Recently, we compiled a primer on the various legislative responses to facial recognition currently percolating at all levels of government. Since then, facial recognition, especially law enforcement use-cases, has received increased scrutiny as part of the ongoing national conversation about racial justice and police reform. Last week, major vendors Microsoft, IBM, and Amazon all announced cancellations or moratoria to their sale of facial recognition capabilities to police departments in the United States. It is clear we are in the midst of a long overdue public reckoning with trade-offs involved with the technology.
Facial Recognition Infographic 1 page (1)
With this infographic, we hope to enrich this discourse by visualizing some of the many permutations a facial recognition query can take. The infographic displays how various sectors have deployed the technology, classifying facial recognition queries along several dimensions identified from available research and reporting on key use-cases.
While the use-cases are all real-world deployments of facial recognition (which you can find linked at the top of each column), the descriptions are meant to be illustrative, rather than comprehensive. The categorizations we present here pull from what is publicly known about the most high-profile facial recognition deployments.
The goal of this document is to highlight the range of facial recognition uses, rather than to definitively catalogue them all. For instance, though we highlight just three law enforcement uses of facial recognition here, Georgetown Law’s Center on Privacy & Technology highlighted ten unique law enforcement use-cases in their own risk assessment framework.

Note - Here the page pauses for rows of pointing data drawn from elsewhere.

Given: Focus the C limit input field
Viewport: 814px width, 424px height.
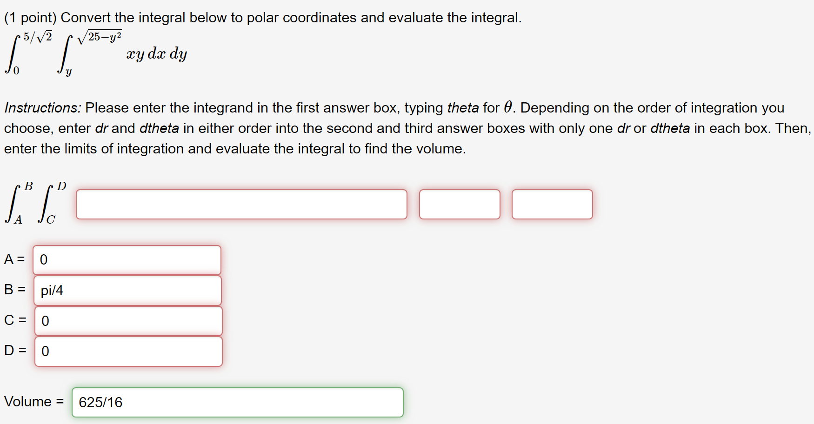Looking at the screenshot, I should [x=128, y=321].
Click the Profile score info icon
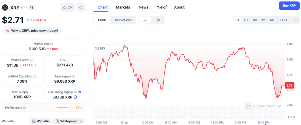 click(x=25, y=108)
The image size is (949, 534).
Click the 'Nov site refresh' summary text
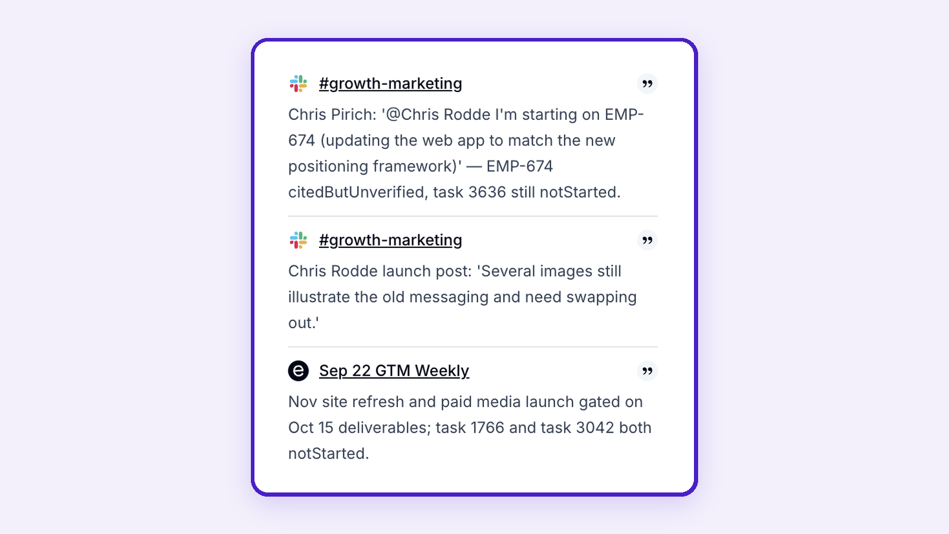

Realistically, entities operationalize facial recognition tools on an individual basis and in many cases are not required to transparently share the details of their deployment. As such, we cannot ascertain whether our categorizations hold true for every entity within a category or use-case. Nevertheless, we believe this infographic is a helpful first step towards conceptualizing the array of facial recognition deployments currently in operation across various segments of society, leaving room for future developments within the space.